Over the years as I learned more about nutrition I became more and more convinced that eating sweets before bed was really bad. So, what did I do? I started trying to eat "healthy food" before bed. So now it was yogurt with fruit or nuts or homemade popcorn. Yes, it was an improvement, but it bugged me to no end that I felt this was a habit I just couldn't kick.
Then I started reading more about intermittent fasting and how important it is for hormonal balance and gut health to give your body a break from food for 12-13 hours every night. This was a basic health practice that I just couldn't even begin to master! Not only was this mortifying and embarrassing, it was really, really annoying!
I hated feeling beholden to something. I wanted to be the master of all that ate. Not to say I wanted to eat a "perfect" diet with no treats, but rather, that I would be able to CHOOSE what I ate and when I ate it. And this went on for many more years. I tried substituting with healthy foods, I tried drinking a bunch of water, I tried drinking sparkling water, I tried brushing my teeth after dinner, I tried going to bed really early (lol), I tried having nothing appealing in the house (impossible with kids), but most often I just gave in to the urge.

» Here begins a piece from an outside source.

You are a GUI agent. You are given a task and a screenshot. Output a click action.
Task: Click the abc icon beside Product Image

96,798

I would say that today, June 20, 2018, as I am writing this, I am more healthy than I have ever been in my adult life. I have more patience, energy, passion, endurance, strength, and optimism than ever before. My mind is super clear and focused. I sleep peacefully and wake up well rested every day. I rarely get sick and if I do, it's mild. I love the way my body looks and feels and I love being physically active.
My daughter Sonia in 2017
Is that a result of all the amazing foods that I eat such as fresh veggie juice, bone broth, tons of salads and cooked veggies, high quality meats and fish in moderation, healthy fats and oils, seeds, nuts, and beans and so much more? Yes. But what has taken me to a place I had never dreamed is probably the overcoming of the nighttime eating!!
"HOW?!", you say?
OMG, it was so easy it's annoying! I SIMPLY STOPPED.
I KNOW! Crazy right?!
It's a little more detailed than that. But basically I learned that there are two parts to our brains and one is the upper or "human" brain (prefrontal cortex) and the other is the lower or "animal" brain (hypthalamus). And the lower brain is driven by survival instincts and habits. So perhaps I started eating the ice cream out of some kind of warped idea of needing it to survive (all parents can sympathize with this right?). And then it became a deeply ingrained habit.

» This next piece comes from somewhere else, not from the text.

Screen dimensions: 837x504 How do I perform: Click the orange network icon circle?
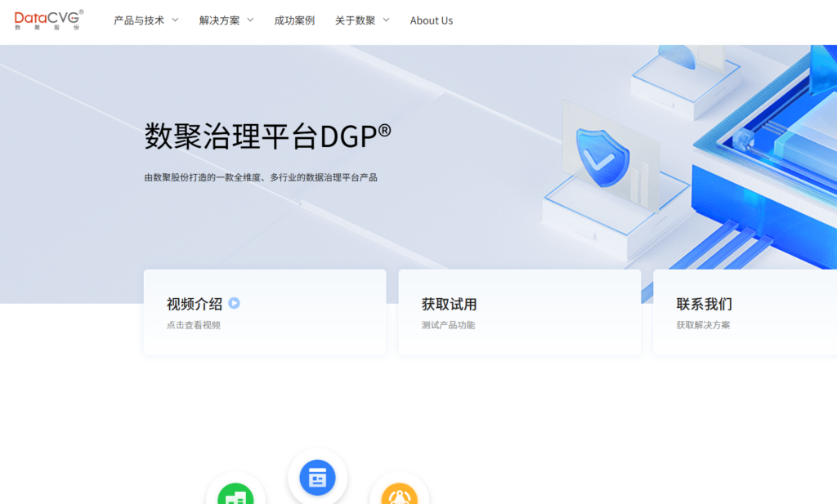[400, 496]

So when I wanted to stop my lower brain was like, "hell no, this is a habit and we need it in order to survive!". So, my upper brain, despite all the knowledge it contains and despite a strong desire to stop, well, it couldn't resist the strength and power of the lower brain. UNTIL I became aware of this whole situation and I simply took charge. I said to my lower brain, "look, I'm on to you, you are tricking me!" "I know you think I need to eat at 9:30 PM but I actually DON'T, like really, really don't." "So I'm just going to not take action on your messages and I am going to opt out." And amazingly and unbelievably, it worked...IN....ONE....DAY....!!

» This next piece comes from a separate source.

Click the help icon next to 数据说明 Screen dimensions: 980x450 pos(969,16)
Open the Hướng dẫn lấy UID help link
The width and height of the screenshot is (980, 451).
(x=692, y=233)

Did I have urges for about a week after? Yes. But I simply said no. Was it the easiest thing I've ever done? No...but it certainly wasn't the hardest. It had been WAY harder to substitute with weird things I didn't really want to eat or to pretend I wasn't craving something and run to bed.
So, now I am free!
This is me spring 2018 age 47. Much healthier, happier, and fitter than ever before in my life....
I have so much I have learned about the body and nutrition over the years from school, mentors, colleagues, patients, clients, friends, and family. And I want to share what I can with anyone interested so that perhaps I can help them feel better. This is why I became a nutritionist in the first place. But what I have discovered about habits and urges and how I and YOU and anyone can resist them and truly be in charge, THAT is truly revolutionary!